### Directions for this task
Starting at the line that contains "Given: Click the 'Ja'" and ending with the line that contains "The height and width of the screenshot is (1400, 862).", write out only those lines again, swapping "badge" for "label" and leaving everything else as it stands.
**** Information supplied ****
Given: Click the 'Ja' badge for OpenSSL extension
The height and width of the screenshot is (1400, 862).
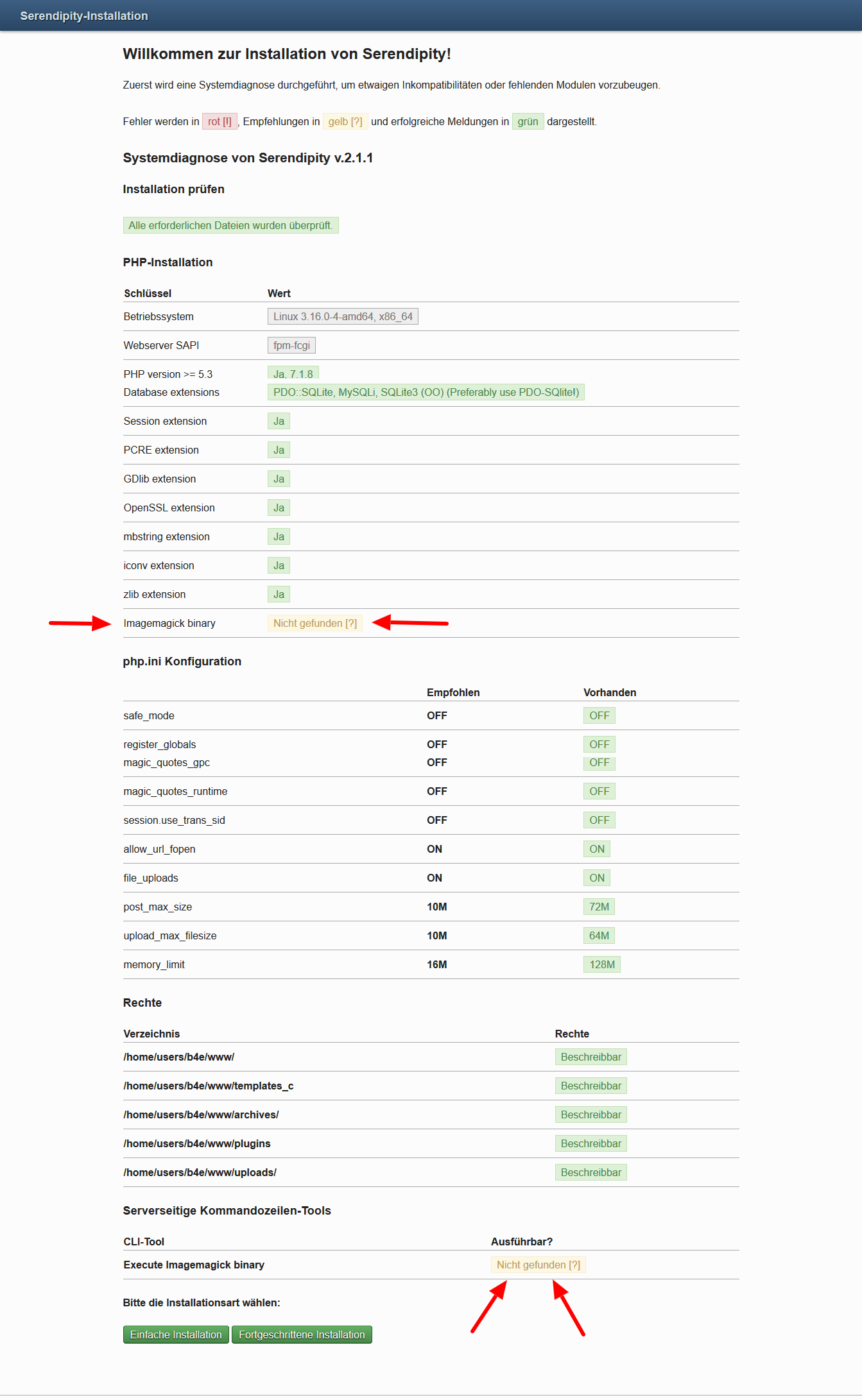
****
**** Information supplied ****
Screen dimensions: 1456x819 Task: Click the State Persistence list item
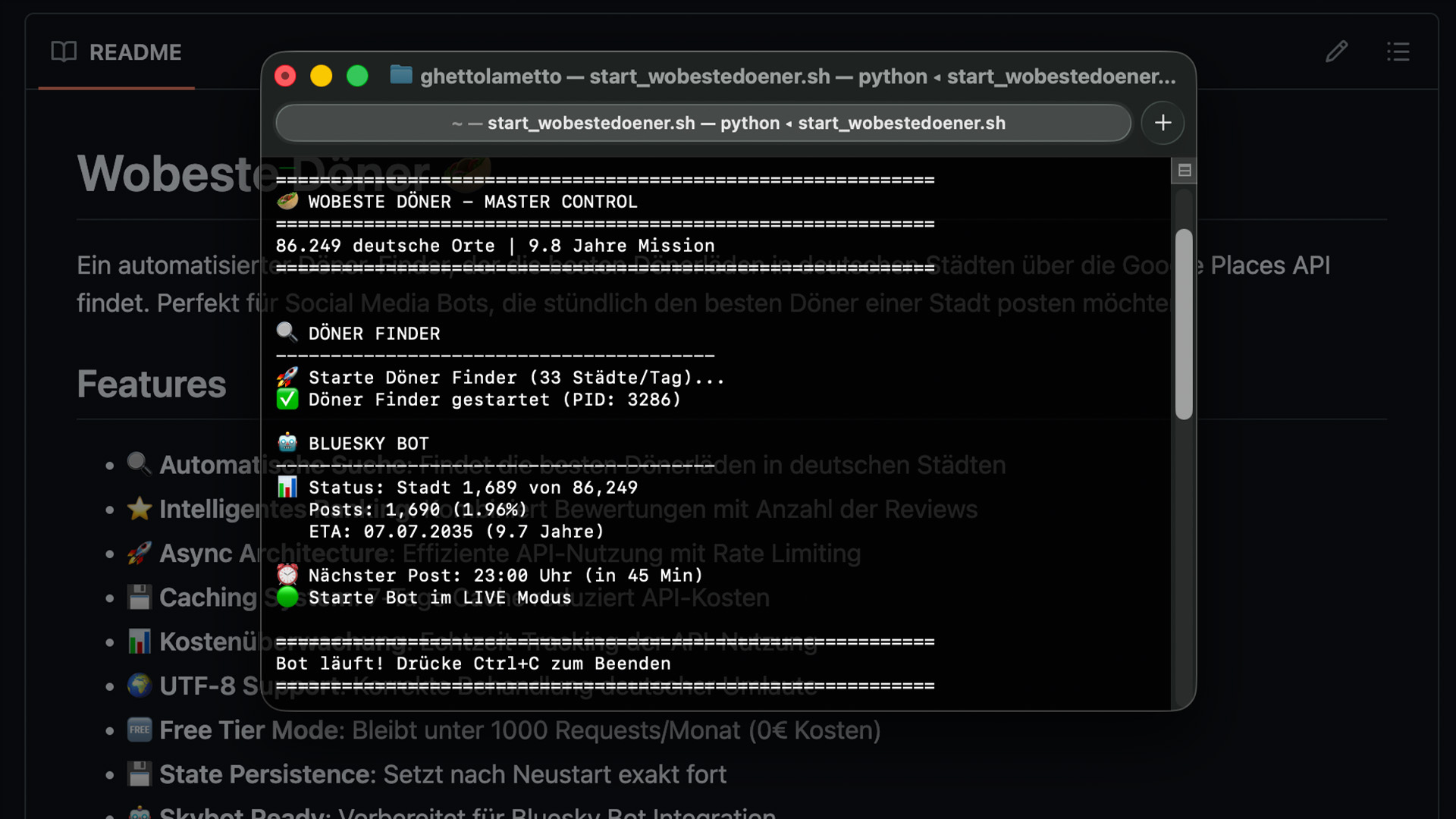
****
**** Information supplied ****
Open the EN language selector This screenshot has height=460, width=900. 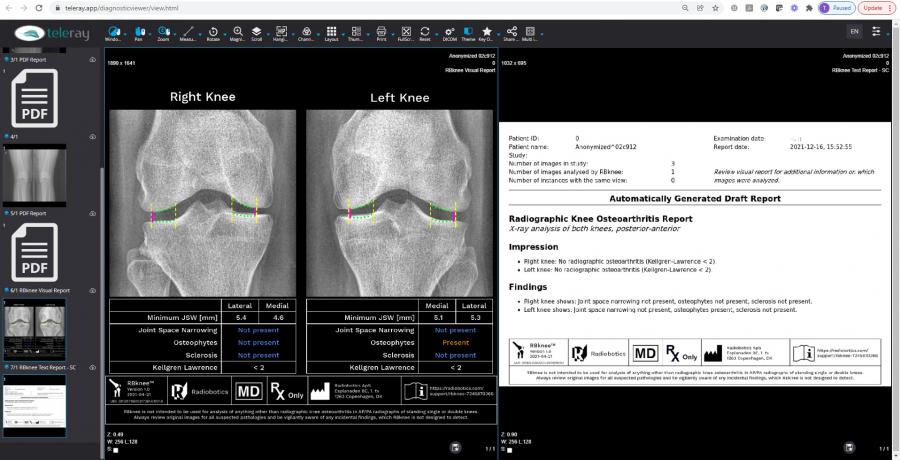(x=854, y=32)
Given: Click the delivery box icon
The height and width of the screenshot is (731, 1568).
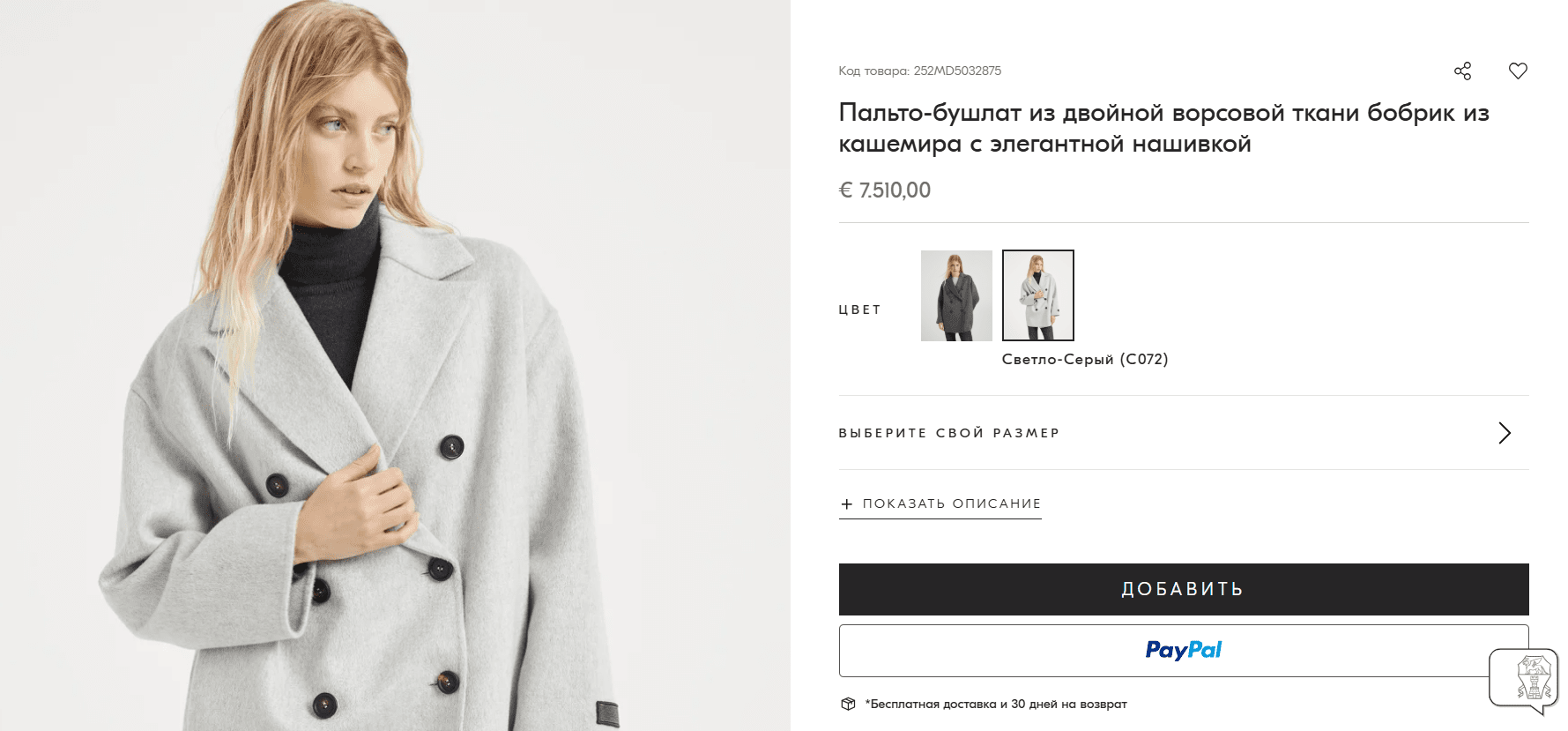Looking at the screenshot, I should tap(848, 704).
****
### Output of the exercise
Given: Click the 'Ja' label for OpenSSL extension
The height and width of the screenshot is (1400, 862).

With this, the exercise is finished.